#### The problem:
Locate the line containing "You are a computer-use agent. Viewport: 906px", then please write out that line and all the lines below it in the entries exactly.

____________

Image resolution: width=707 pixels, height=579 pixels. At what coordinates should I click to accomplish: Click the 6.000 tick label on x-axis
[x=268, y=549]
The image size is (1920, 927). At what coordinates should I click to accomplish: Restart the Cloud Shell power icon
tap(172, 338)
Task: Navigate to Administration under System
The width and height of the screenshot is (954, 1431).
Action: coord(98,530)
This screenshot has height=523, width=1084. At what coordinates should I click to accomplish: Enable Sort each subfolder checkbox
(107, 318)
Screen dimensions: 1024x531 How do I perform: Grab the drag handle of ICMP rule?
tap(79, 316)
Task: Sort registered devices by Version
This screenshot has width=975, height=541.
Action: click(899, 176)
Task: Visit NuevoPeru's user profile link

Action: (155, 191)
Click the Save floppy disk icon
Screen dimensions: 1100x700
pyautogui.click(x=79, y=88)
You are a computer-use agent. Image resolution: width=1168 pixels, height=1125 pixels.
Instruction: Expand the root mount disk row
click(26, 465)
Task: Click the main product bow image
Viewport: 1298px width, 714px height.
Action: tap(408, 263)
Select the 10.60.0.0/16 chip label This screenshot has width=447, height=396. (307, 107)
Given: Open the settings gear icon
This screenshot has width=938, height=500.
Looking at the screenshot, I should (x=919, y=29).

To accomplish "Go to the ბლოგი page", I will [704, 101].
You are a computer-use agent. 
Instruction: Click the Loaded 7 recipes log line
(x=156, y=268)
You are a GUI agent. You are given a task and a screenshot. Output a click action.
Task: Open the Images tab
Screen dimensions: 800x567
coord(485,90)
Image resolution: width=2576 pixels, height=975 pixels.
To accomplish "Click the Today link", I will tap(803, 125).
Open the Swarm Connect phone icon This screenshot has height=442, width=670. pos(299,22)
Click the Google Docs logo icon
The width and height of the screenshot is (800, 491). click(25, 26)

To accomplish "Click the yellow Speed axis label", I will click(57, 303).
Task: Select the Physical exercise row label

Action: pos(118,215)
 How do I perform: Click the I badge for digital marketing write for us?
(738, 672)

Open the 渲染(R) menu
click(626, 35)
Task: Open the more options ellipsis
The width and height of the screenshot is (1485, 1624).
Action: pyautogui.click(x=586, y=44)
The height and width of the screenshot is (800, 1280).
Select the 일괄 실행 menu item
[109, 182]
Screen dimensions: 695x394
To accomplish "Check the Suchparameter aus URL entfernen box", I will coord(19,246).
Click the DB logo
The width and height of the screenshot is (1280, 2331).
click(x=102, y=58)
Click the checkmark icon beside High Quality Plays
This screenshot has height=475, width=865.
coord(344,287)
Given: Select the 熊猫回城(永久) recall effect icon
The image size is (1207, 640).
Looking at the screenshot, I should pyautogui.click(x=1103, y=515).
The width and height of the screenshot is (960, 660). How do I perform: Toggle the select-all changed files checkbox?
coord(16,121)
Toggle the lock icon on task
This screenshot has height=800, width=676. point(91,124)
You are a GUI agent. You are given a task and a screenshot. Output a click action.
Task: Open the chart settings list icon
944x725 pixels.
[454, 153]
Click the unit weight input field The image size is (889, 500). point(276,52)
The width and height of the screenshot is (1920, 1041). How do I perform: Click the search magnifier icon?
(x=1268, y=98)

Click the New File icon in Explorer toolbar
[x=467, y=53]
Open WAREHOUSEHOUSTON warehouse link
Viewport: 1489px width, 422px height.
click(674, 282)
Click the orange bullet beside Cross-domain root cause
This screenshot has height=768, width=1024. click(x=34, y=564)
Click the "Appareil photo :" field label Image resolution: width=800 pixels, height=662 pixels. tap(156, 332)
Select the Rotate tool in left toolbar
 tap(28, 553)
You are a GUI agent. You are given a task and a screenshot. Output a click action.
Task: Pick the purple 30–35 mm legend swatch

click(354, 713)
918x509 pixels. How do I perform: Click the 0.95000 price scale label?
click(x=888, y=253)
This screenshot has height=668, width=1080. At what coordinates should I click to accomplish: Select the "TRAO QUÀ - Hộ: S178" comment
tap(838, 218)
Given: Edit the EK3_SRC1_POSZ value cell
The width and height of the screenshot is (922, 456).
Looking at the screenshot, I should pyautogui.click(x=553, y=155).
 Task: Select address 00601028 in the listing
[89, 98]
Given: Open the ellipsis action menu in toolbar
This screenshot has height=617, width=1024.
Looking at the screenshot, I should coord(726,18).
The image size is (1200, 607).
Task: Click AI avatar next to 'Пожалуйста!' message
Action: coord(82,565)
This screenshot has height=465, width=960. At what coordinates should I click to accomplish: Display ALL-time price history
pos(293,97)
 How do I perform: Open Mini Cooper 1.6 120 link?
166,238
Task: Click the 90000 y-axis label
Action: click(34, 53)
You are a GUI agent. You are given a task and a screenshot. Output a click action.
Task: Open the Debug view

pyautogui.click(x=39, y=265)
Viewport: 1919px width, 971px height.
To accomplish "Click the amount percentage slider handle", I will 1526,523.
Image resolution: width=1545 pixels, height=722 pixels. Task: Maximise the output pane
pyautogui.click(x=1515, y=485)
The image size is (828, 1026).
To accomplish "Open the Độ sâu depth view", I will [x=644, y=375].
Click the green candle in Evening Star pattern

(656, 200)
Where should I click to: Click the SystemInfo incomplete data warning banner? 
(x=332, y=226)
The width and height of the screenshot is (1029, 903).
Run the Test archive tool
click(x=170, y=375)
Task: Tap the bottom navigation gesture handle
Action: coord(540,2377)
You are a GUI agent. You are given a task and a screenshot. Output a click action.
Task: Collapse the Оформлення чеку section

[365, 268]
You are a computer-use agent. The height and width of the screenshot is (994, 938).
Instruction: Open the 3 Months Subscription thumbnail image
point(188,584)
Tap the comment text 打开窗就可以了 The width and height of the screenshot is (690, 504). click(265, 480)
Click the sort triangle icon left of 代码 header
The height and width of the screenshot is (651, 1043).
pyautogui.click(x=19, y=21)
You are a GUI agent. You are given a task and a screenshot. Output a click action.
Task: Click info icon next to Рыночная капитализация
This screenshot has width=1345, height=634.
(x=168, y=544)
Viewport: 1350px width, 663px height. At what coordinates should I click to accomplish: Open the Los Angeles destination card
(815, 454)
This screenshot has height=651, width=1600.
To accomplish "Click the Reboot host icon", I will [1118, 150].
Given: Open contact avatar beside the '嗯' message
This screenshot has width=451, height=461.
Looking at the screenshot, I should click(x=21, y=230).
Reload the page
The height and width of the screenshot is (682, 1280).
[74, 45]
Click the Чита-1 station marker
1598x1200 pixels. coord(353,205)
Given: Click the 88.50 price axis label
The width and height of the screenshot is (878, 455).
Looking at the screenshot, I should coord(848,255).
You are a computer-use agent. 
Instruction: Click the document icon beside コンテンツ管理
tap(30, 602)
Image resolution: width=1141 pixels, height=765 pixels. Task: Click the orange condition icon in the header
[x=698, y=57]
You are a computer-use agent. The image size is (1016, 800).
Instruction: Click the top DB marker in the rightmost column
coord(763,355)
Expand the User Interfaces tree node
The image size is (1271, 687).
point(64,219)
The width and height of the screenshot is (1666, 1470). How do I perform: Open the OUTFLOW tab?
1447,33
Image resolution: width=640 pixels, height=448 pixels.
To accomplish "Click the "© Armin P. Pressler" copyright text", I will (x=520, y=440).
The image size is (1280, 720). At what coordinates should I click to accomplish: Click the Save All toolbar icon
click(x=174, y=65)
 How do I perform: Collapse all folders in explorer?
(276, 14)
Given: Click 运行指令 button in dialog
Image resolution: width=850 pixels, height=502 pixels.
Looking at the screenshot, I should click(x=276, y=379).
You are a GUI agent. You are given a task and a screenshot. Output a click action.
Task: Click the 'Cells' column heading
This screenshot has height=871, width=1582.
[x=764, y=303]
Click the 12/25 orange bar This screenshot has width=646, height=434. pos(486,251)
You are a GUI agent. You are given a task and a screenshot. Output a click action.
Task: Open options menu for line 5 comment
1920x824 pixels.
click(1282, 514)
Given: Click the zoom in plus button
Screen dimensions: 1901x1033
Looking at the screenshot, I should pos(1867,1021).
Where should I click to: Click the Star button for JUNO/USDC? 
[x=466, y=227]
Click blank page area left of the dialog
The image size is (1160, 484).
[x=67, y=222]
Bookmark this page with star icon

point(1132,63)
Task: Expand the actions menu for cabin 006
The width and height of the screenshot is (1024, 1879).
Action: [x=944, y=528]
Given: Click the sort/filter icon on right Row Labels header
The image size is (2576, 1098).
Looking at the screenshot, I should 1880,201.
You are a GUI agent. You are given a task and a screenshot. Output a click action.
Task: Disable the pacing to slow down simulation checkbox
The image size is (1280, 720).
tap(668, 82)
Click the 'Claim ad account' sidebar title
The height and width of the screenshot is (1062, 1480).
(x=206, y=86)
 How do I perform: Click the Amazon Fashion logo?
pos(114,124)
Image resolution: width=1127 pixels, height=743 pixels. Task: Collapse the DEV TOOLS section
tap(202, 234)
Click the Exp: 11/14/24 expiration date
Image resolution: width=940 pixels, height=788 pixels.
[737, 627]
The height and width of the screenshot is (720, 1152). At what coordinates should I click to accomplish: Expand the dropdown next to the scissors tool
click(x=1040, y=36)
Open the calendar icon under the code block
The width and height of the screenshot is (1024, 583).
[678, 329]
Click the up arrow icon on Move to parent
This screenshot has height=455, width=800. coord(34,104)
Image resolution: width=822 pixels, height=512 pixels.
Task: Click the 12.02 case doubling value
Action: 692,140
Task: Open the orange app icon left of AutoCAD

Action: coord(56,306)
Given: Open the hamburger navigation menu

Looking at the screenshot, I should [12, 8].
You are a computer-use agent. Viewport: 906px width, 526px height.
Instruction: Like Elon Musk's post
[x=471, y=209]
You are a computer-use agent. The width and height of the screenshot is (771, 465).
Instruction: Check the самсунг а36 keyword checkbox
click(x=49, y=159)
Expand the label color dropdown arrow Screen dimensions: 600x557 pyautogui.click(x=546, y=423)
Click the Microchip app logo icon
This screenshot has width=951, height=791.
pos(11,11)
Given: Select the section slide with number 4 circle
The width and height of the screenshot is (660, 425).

____________

#### Reply:
You are a computer-use agent. Viewport: 906px width, 526px height.
Instruction: Like Elon Musk's post
[x=471, y=209]
You are a computer-use agent. The width and height of the screenshot is (771, 465).
Instruction: Check the самсунг а36 keyword checkbox
click(x=49, y=159)
Expand the label color dropdown arrow Screen dimensions: 600x557 pyautogui.click(x=546, y=423)
Click the Microchip app logo icon
This screenshot has width=951, height=791.
pos(11,11)
Given: Select the section slide with number 4 circle
The width and height of the screenshot is (660, 425).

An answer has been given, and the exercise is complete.